ただしペットに関わる獣医師は全体の4割弱。実際には農林水産・公衆衛生などの公務員分野で働く人も多い。本書では動物病院、水族館、家畜診療センター、食肉衛生検査所など様々な分野の人たちに密着し、実際の仕事ぶりを紹介している。また、老舗の麻布獣医大を訪れ、授業の様子なども報告している。
本書はすでに2001年に刊行されており、今回は改訂新版。著者の井上こみちさんは動物ノンフィクション作家。『犬やねこが消えた―戦争で命をうばわれた動物たちの物語』、『いぬのかんごふさん ベッツとタンクル』『世の中への扉 災害救助犬レイラ』など多数の著作がある。このほか、動物関係の職業のガイド本として、『ドッグトレーナー・犬の訓練士になるには』 『動物看護師になるには』なども出版している。長く動物に関わって執筆しているので、業界に詳しく内容もわかりやすい。

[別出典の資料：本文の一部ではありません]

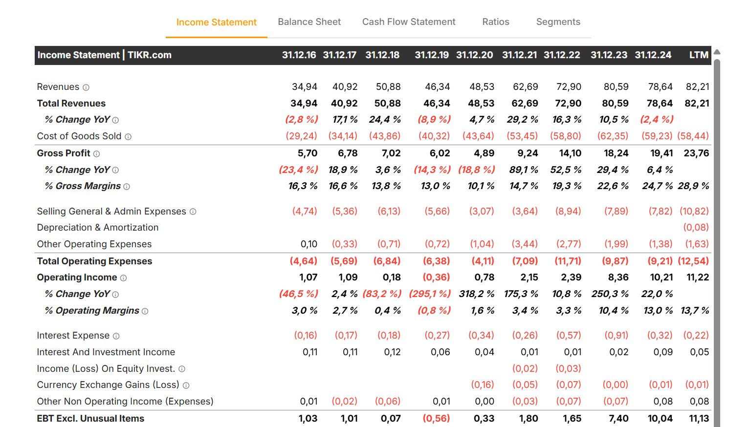This screenshot has height=427, width=750.
Task: Click the LTM column header
Action: (698, 55)
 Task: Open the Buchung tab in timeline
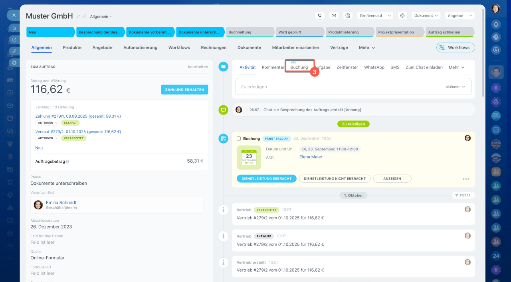(299, 67)
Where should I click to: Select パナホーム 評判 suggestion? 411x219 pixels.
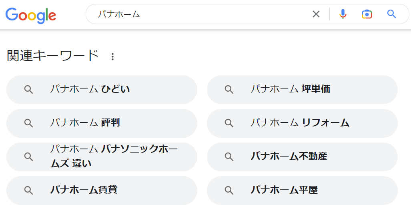(x=102, y=123)
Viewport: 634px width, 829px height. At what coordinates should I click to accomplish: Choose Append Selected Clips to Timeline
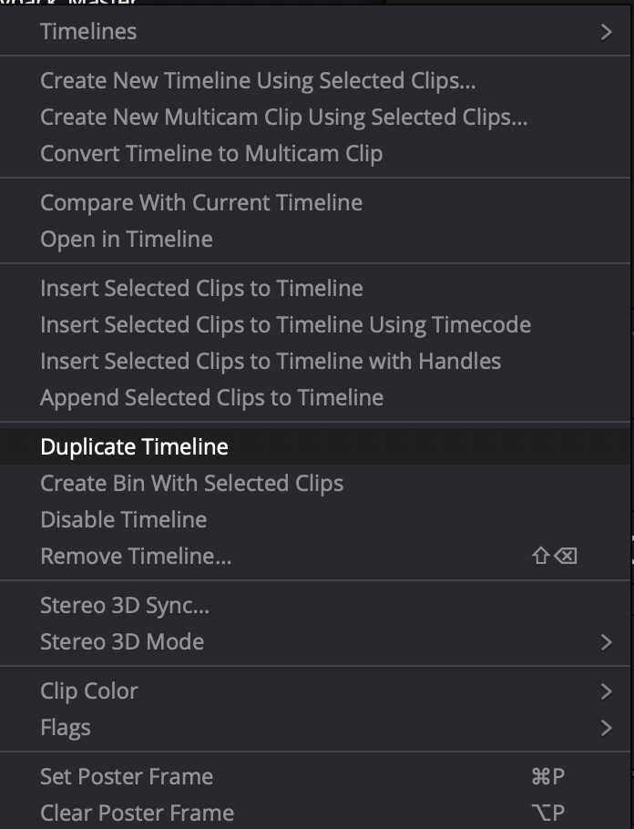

本書の後段では「これからの獣医師の課題」についても触れられている。加計学園の獣医学部が新設されたことで、日本中の獣医師養成学部の総定員は一気に2割増になったそうだ。加計学園の獣医学部の定員は140名。これまで既存の獣医学部で一番多かったのは日本大学などの120名だった。
ネットで調べてみると、国立の名門、北海道大学や帯広畜産大学などはたった40名にすぎない。ゼロからその3~4倍の獣医を養成しようというのだから、大胆というか、業界に与えた衝撃がわかる。
本書は仕事のガイド本なので、そのあたりはごくさらりとしか書いていない。それでも、「農林水産省では、産業動物、家畜の需要自体と、ペットもある程度飽和状態なので獣医師を増やす環境ではないといっていて、関係者間の物議をかもしている」と、無視することはしていない。
近年、獣医学部は偏差値が上がっている。そうした中で、予備校などの偏差値調査によると、「加計」は全獣医学部の最低クラス。つまり、加計学園問題のもう一つの側面は、政府が、国家試験が必要な特定業種の定員を一気に2割も増やしたということであり、それも最低ランクの学生で増量したということになる。他業界で考えても、急に医師や薬剤師が2割も増えることになったら大騒動だろう。業界の今後や卒業生の就職については、政府責任があるといえる。
「獣医」になるには6年後に国家試験をパスしなければならない。「加計」の最初の結果が出るのは、そのときかもしれない。